Chancen und Potential im Kontext von Spracherwerb, transkultureller Landeskunde und studentischer Performance


Erscheinungsjahr: 2015
ISBN 978-3-7983-2741-2

Thema der Studie ist das forschende Theater und sein Potential für einen sinnvollen Einsatz im Kontext von Spracherwerb und Sprachvermittlung. Ausgehend von dem Beziehungsgefüge zwi­schen wissenschaftlichen und künstlerischen Forschungsansätzen wird untersucht, wie ein studenti­sches Theaterprojekt in der Kontaktzone beider Untersuchungs- und Erfindungskulturen seinen Platz finden kann und welcher Mehrwert der Sprachvermittlung dabei zuwächst. Die Studie enthält einen Erfahrungsbericht über Projekte in Litauen, der Russischen Föderation und in Serbien.
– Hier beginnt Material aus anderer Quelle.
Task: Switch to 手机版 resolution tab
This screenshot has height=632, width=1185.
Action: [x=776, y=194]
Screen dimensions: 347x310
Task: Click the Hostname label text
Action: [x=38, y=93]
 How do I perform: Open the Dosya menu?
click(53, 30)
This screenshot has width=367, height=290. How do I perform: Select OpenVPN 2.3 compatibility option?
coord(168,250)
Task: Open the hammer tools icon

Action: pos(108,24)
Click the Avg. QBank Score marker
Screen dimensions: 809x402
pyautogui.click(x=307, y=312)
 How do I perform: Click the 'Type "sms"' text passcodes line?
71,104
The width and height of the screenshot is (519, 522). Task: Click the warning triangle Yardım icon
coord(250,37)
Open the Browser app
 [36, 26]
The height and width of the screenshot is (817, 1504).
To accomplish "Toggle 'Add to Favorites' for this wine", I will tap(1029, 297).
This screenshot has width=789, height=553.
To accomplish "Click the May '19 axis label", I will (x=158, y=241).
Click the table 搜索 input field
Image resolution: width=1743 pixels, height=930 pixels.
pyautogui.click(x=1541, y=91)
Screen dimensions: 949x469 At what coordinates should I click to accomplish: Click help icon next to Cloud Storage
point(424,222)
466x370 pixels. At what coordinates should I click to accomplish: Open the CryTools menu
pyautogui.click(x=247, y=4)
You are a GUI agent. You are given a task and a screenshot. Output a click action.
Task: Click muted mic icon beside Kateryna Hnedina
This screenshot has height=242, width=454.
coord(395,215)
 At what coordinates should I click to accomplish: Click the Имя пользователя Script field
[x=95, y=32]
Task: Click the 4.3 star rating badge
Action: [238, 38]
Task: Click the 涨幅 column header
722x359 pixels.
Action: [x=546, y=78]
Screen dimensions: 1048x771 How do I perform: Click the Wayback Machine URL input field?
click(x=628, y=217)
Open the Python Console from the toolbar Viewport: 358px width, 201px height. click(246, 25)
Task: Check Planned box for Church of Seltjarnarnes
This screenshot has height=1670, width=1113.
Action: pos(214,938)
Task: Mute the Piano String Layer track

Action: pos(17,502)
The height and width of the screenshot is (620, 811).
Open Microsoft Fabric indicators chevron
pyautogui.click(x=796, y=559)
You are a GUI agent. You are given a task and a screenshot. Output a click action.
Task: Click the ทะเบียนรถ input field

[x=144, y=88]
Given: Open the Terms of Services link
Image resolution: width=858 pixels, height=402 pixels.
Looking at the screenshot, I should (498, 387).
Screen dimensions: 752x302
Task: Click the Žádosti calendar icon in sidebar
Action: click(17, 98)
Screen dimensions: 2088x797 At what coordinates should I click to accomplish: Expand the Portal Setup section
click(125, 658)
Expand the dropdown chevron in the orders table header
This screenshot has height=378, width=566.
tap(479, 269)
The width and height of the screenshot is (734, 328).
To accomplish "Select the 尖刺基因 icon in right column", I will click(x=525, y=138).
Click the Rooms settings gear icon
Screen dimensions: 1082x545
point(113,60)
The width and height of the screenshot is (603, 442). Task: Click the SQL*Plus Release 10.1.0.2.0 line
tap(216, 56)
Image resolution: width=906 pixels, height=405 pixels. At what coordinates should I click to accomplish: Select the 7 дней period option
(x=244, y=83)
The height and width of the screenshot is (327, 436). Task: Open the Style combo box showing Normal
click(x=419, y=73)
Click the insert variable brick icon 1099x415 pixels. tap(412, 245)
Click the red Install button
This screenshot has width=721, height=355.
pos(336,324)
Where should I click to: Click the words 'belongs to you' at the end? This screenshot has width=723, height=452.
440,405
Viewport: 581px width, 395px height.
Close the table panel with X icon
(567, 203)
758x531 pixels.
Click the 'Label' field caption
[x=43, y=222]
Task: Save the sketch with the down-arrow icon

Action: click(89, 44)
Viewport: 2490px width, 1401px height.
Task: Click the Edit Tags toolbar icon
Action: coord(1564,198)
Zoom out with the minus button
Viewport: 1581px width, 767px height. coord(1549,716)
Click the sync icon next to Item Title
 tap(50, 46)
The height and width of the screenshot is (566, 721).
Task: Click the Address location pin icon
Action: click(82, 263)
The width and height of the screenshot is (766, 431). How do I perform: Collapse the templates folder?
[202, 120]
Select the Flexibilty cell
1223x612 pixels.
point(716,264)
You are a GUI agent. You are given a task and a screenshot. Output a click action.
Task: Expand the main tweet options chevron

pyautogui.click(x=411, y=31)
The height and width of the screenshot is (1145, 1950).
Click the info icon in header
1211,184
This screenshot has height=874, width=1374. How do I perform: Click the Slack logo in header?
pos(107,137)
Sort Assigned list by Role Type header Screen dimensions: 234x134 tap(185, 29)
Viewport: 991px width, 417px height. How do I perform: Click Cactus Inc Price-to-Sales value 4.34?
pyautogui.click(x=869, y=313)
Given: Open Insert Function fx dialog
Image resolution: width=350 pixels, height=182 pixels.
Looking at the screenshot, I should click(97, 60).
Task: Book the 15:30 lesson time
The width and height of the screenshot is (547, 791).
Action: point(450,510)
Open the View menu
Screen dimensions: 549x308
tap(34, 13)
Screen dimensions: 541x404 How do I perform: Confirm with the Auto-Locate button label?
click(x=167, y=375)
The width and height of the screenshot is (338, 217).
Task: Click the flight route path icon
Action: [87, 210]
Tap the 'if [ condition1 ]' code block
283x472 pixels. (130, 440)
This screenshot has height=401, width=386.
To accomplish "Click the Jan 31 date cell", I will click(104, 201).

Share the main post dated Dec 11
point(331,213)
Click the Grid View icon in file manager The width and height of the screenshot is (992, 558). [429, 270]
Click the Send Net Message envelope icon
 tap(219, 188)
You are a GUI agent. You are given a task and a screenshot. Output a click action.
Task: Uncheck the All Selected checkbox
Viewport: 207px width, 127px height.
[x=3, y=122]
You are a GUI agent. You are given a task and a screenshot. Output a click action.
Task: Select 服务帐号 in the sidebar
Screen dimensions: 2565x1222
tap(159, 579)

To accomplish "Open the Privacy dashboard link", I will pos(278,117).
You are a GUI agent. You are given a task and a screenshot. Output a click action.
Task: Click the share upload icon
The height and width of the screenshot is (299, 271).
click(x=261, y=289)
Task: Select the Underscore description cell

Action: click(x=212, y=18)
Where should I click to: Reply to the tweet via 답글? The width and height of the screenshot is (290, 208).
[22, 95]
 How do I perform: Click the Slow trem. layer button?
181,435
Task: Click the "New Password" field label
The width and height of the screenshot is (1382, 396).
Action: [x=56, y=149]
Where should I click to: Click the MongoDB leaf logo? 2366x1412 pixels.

Der Hauptteil umfasst die Dokumentation und Darstellung einer großen Bandbreite ak­tueller Arbeiten von Theater- und Performancekollektiven, sowie eine Diskussion der Übertragbar­keit der jeweiligen Ansätze auf nicht­professionellen Projekte. Neben der Theaterarbeit im engeren Sinne wird der Kontaktbereich zu verwandten Formen simulierter Handlungswelten betrachtet: zu Rollenspielen, Reenactment, Psychodrama und theaternaher Installation. Breiter Raum wird Zeit und Raum auflösenden Verfahren eingeräumt bzw. solchen Ideen, welche die Grenzen der Realität in den Bereich der Möglichkeiten verschieben. Ein Hauptakzent liegt auf dem transkulturellen Zugriff. [–] Das Theater der Zwischenräume, der dritten Identität, der Erforschung von Uneindeutigkeit und Wanderung ist der Gegenstand dieses Buches.